Wei-Yin Chen has a tricky deal. Nominally he has a 5 year deal worth $80 million, but it is really a $28 million deal over two years, with a player option for $52 million over the following three years. However, if he does not opt out, then the team has an option for 2021 that will actually vest if he pitches a sufficient number of innings and is healthy. Putting a value on a vesting option that is conditional on having a low value after 2017 is tricky, but I believe I have come up with a reasonable estimate. I think that if he does opt out, his value for 2018-20 is probably about $60.4 million, while his conditional value if he plays poorly enough to not opt out would be $21.3 million over 2018-20. His vesting option at the end is essentially worth under $2 million to the team. I think that on a normal five-year contract for 2016-20, Chen would have gotten about $82 million, which means his opt-out value was about $12 million.

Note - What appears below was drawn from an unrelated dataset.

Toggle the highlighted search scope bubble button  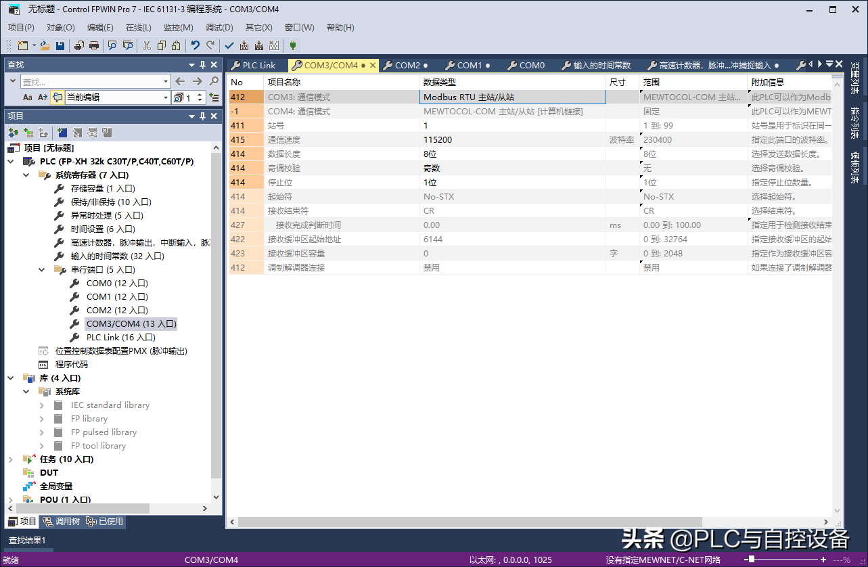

As these deals become more common, it becomes more important to properly value these put options. I estimate that these five deals would each have cost about 10 to 15 percent more for teams if they did not provide the players with opt-out clauses. Players with more years post opt-out and higher talent levels will generally have a larger value to opting out, while the inverse is true for players with fewer years post opt-out who are less talented. While these opt-outs are risky, they definitely provide an opportunity for teams to save money relative to mutually guaranteed longer contracts.